None: Working set structure
2006-03-04T22:52:32Z
Your tree makes me think of the working set structure in: John Iacono. Alternatives to splay trees with $O(\log n)$ worst-case access times. In Symposium on Discrete Algorithms (SODA), pages 516-522, 2001. -- Stefan.
None:
2006-03-06T09:16:13Z

Do you know the following papers?

Peter Elias, Interval and recency rank source coding: two on-line adaptive variable-length schemes, IEEE Transactions on Information Theory, v.33 n.1, p.3-10, January 2, 1987.
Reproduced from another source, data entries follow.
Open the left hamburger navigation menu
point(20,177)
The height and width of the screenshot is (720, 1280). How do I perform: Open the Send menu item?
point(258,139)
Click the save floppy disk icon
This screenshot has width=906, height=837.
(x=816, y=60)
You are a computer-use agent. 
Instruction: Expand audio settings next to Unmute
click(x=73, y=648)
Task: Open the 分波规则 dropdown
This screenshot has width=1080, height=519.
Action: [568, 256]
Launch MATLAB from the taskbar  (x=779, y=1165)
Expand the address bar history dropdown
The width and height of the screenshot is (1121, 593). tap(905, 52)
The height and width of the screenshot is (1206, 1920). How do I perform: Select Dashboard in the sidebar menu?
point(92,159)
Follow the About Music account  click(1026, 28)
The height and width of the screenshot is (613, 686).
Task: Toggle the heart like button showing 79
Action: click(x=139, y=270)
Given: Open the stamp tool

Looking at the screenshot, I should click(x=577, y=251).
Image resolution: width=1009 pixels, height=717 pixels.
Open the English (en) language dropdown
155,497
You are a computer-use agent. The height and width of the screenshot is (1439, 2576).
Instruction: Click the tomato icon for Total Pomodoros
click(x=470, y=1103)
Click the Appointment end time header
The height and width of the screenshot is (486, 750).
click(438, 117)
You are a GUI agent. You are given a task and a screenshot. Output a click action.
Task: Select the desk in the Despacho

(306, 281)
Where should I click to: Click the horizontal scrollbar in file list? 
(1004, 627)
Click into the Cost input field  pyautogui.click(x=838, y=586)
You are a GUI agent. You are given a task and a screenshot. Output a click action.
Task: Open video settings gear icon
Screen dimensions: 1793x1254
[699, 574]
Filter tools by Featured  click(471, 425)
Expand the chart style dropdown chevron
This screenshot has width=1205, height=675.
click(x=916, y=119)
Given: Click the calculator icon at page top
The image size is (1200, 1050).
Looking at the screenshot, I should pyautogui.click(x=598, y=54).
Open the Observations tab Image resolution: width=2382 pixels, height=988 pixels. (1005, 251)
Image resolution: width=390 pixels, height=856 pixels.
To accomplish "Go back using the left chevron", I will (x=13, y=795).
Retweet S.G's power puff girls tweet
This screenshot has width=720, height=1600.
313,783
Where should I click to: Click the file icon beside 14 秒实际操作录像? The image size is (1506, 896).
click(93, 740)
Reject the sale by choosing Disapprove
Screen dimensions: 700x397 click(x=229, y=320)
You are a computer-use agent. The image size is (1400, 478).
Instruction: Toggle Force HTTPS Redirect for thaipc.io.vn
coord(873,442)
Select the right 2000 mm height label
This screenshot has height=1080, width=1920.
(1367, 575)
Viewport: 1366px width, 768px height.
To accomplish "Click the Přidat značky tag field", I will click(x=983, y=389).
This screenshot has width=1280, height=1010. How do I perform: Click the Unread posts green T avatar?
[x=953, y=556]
Jon Louis Bentley , Daniel D. Sleator , Robert E. Tarjan , Victor K. Wei, A locally adaptive data compression scheme, Communications of the ACM, v.29 n.4, p.320-330, April 1986.

11011110:
2006-03-06T16:38:39Z
I didn't know them before, but after seeing your comment I looked them up — thanks! Both look relevant, as they use something resembling the rank coding described above as part of broader coding schemes, and prove bounds on it, though it seems their bounds aren't quite the simple one above that I'm interested in (I'm more interested in the entropy inequality itself, in that form, and less in applications of it to coding techniques or more accurate but more complex inequalities for R). Elias does point to an earlier paper by Wyner as the source of the easy direction of the inequality.